The other day I picked up a copy of George Orwell's Essays (an hour to kill and a bookstore is always a recipe for spending for me). Now, obviously some of them are interesting, but one in particular is well known, and for good reason. That is his "Politics and the English Language".

Like all great factual pieces it is basically a rant. In this case, against bad habits when writing, which we all make, but which (in those days) he felt were becoming increasingly common. What strikes me is how commonly it occurs in the interminable readings we are subjected to for Policy. Yeatman, Bashevkin, Squires, Carabine, Bacchi ... need I go on?

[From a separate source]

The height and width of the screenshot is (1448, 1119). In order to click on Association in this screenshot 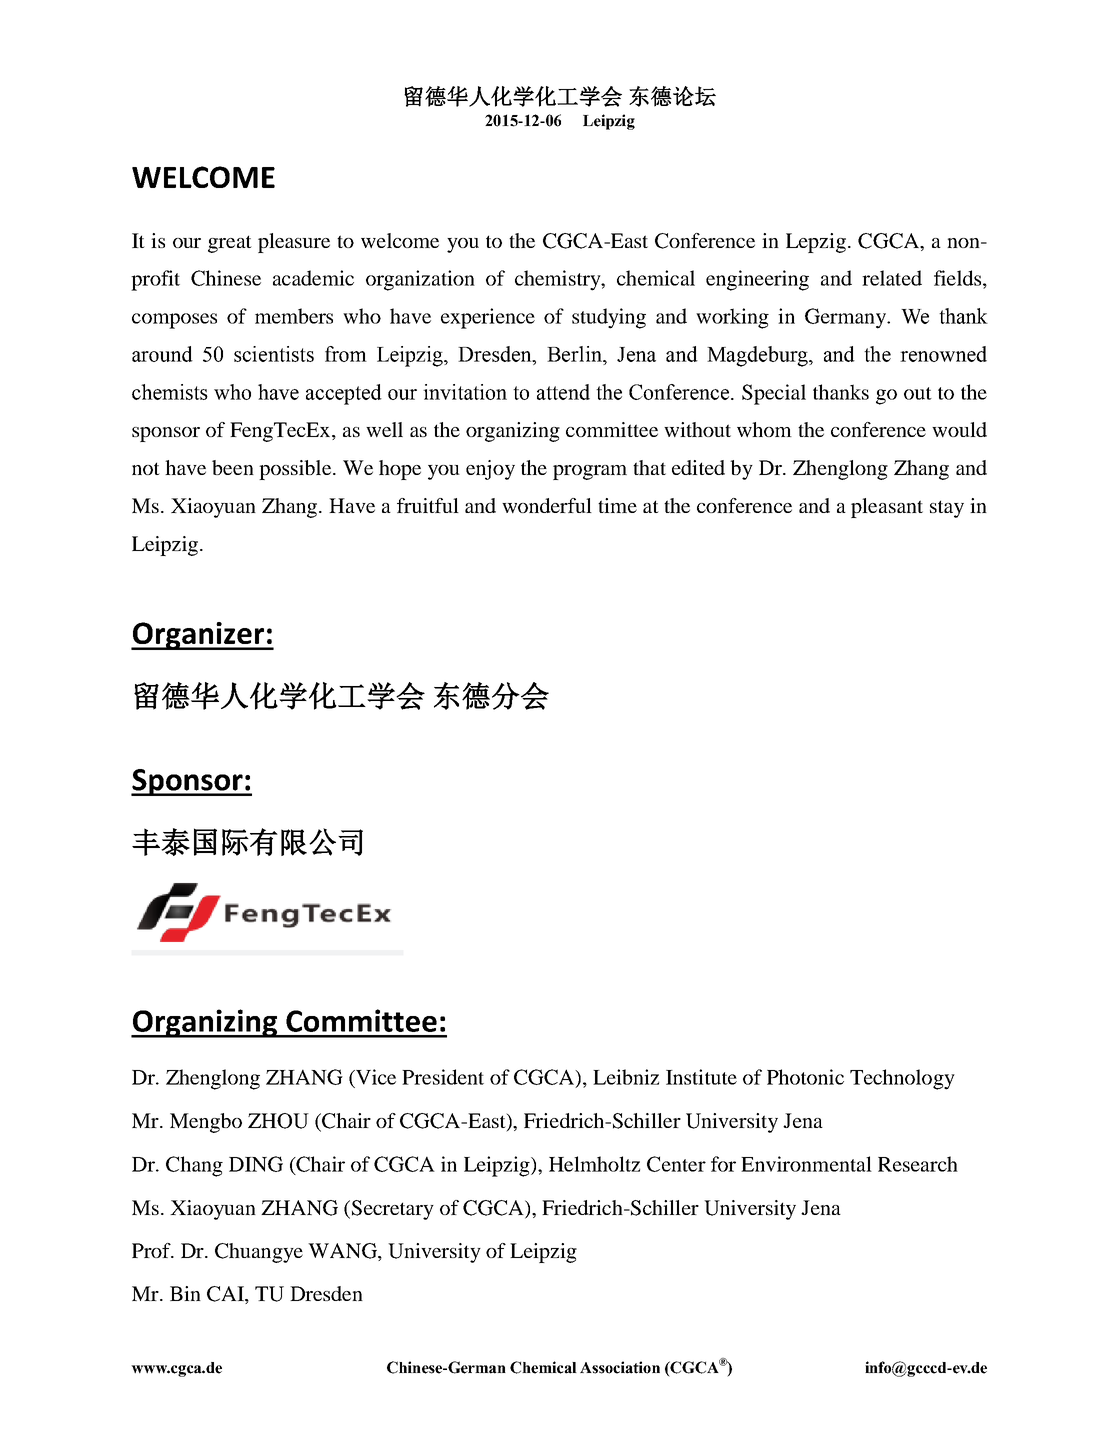, I will do `click(620, 1367)`.
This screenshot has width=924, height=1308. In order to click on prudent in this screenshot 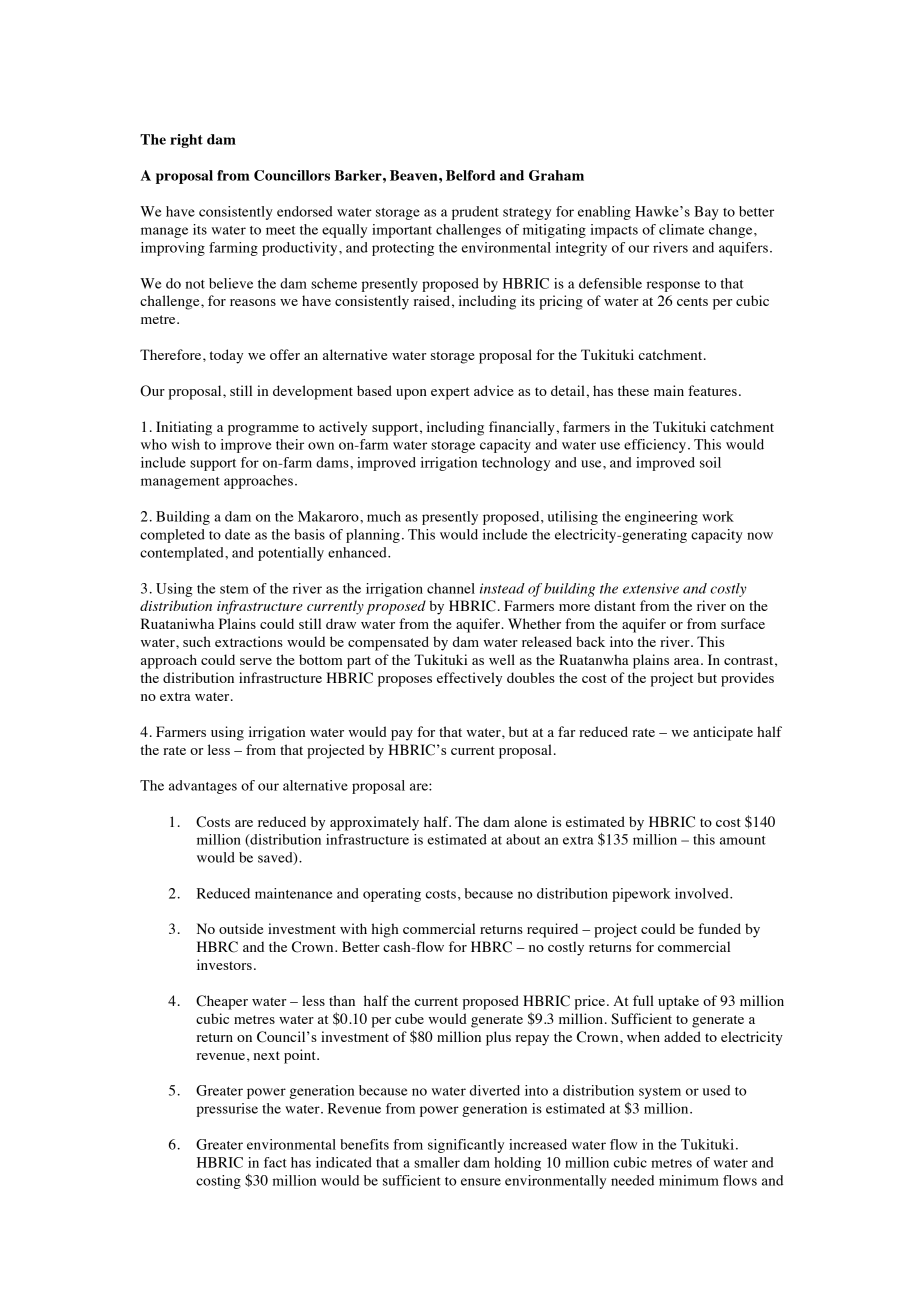, I will do `click(475, 213)`.
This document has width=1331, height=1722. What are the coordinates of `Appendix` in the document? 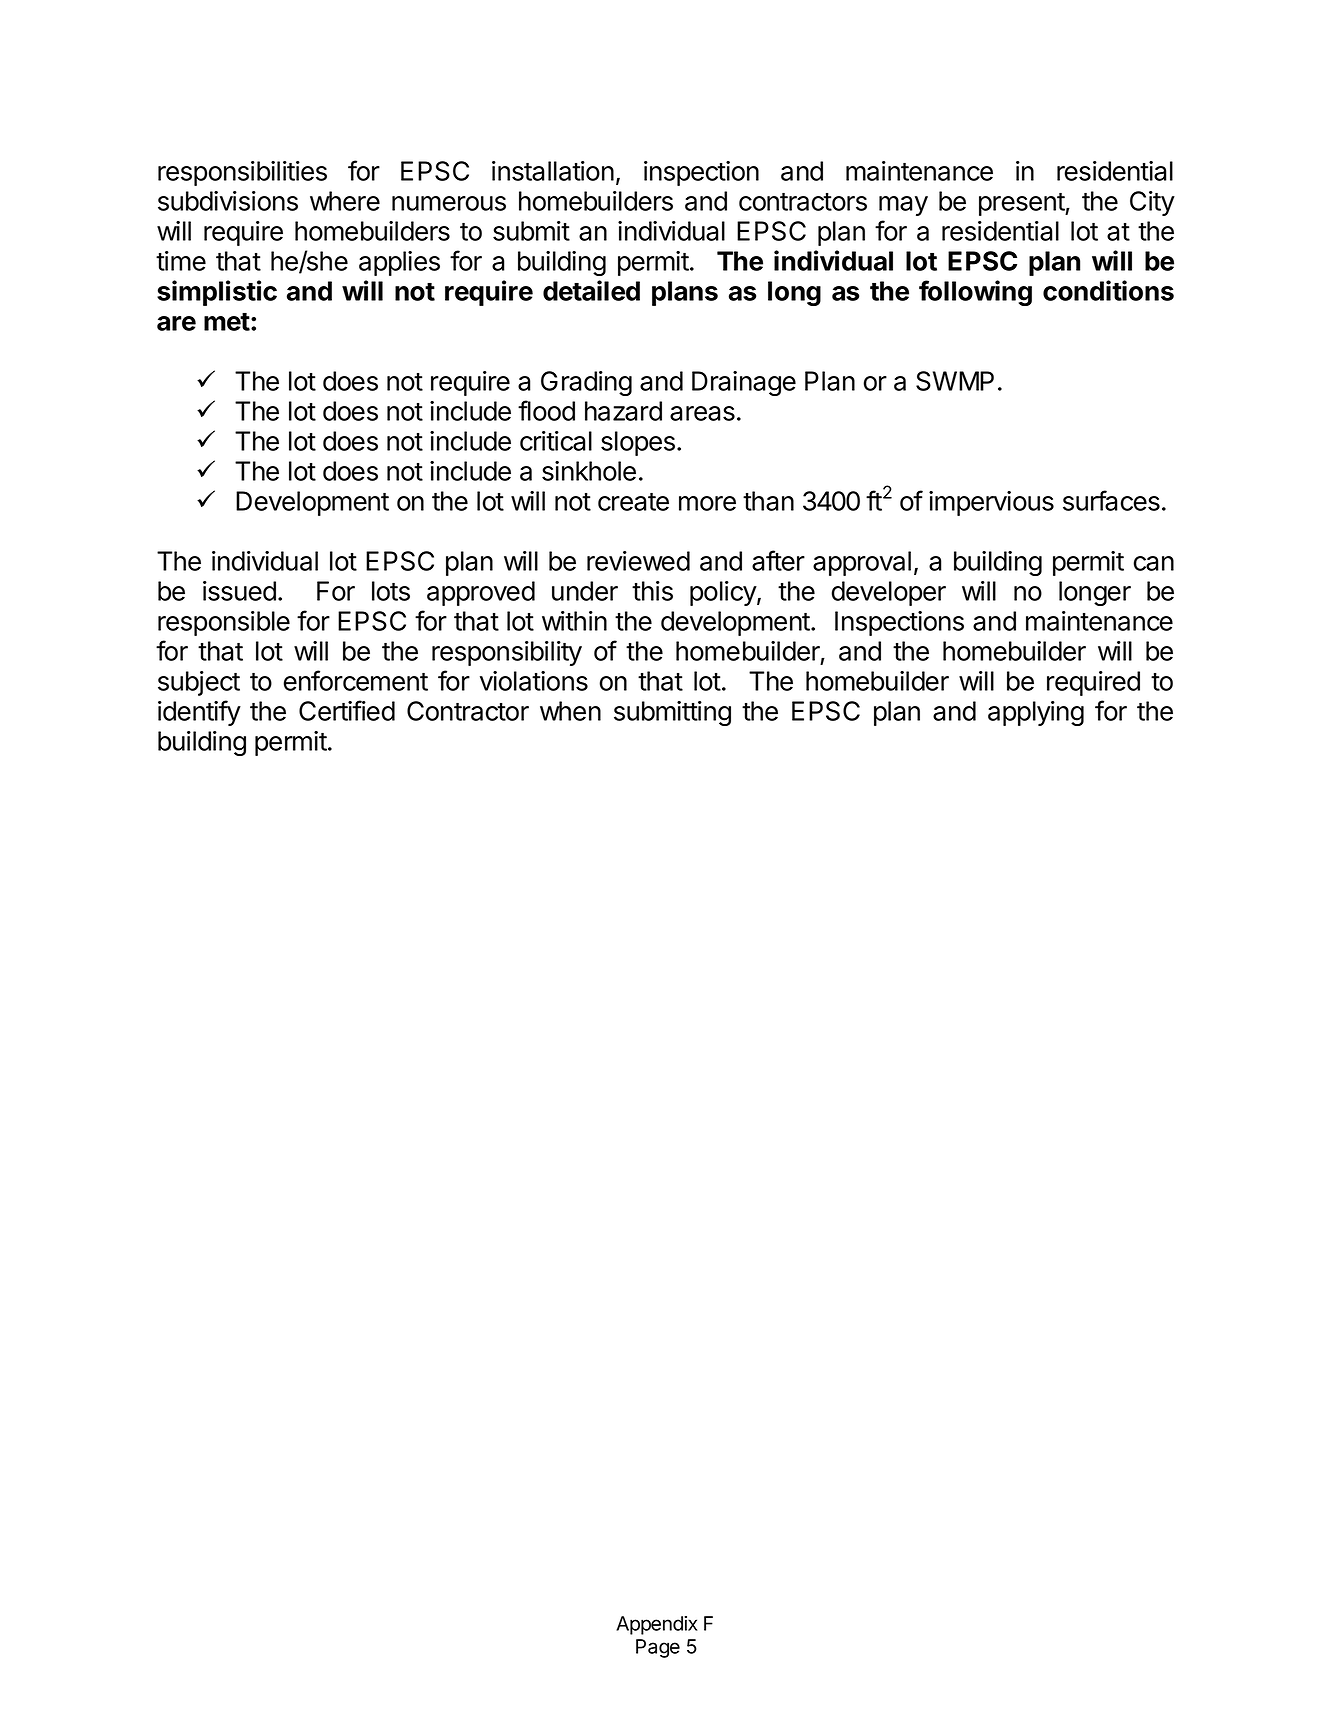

Orwell characterised them very well:

"Each of these passages has faults of its own, but, quite apart from avoidable ugliness, two qualities are common to all of them. The first is stateless of imagery: the other is lack of precision. The writer either has a meaning and cannot express it, or he inadvertently says something else, or he is almost indifferent as to whether his words mean anything or not. This mixture of vagueness and sheer incompetence is the most marked characteristic of modern English prose, and especially of any kind of political writing."

More succinctly: if it isn't immediately obvious what you are saying, you are either a bad writer, or you're talking shit. Or both, and one of Orwell's points is that they tend to go together. Now, eventually it is possible to fathom the meaning of the essays we've been given; but the need to work at it dillutes the message. The fact that that message is often needlessly repeated, or buried under mountains of irrelevant, meaningless prose makes me suspect that Orwell is onto something.

But, Orwell wasn't merely a complainer, he had some good advice as well; and, since we have to write essays ourselves now, and in the future, they are worth repeating.

"A scrupulous writer, in every sentence that he writes, will ask himself at least four questions, thus: What am I trying to say? What words will express it? What image or idiom will make it clearer? is this image fresh enough to have an effect? And he will probably ask himself two more: Could I put it more shortly? Have I said anything that is avoidably long?"

[...]

"When you think of a concrete object, you think wordlessly, and then, if you want to describe the thing you have been visualizing you probably hunt about till you find the exact words that seem to fit it. When you think of something abstract you are more inclined to use words from the start, and unless you make a conscious effort to prevent it, the existing dialect will come rushing in and do the job for you, at the expense of blurring or even changing your meaning. Probably it is better to put off using words as long as possible and get one's meanings as clear as one can through pictures or sensations."

[...]

I think the following rules will cover most cases:
i. Never use a metaphor, simile or other figure of speech which you are used to seeing in print.
ii. Never use a long word where a short one will do.
iii. If it is possible to cut a word out, always cut it out.
iv. Never use the passive where you can use the active.
v. Never use a foreign phrase, a scientific word, or a jargon word if you can think of an everyday English equivalent.
vi. Break any of these rules sooner than say anything outright barbarous."

Nevertheless, read the whole thing.

General 18th September, 2003 01:21:15   [#] 

Comments

HA!
Russell, there is a reason why nobody wrote in this space before me. Lets get all of our attention back to planning and nothing else. We should think about it 24/7 and then discuss it on the internet. Bye Bye for now.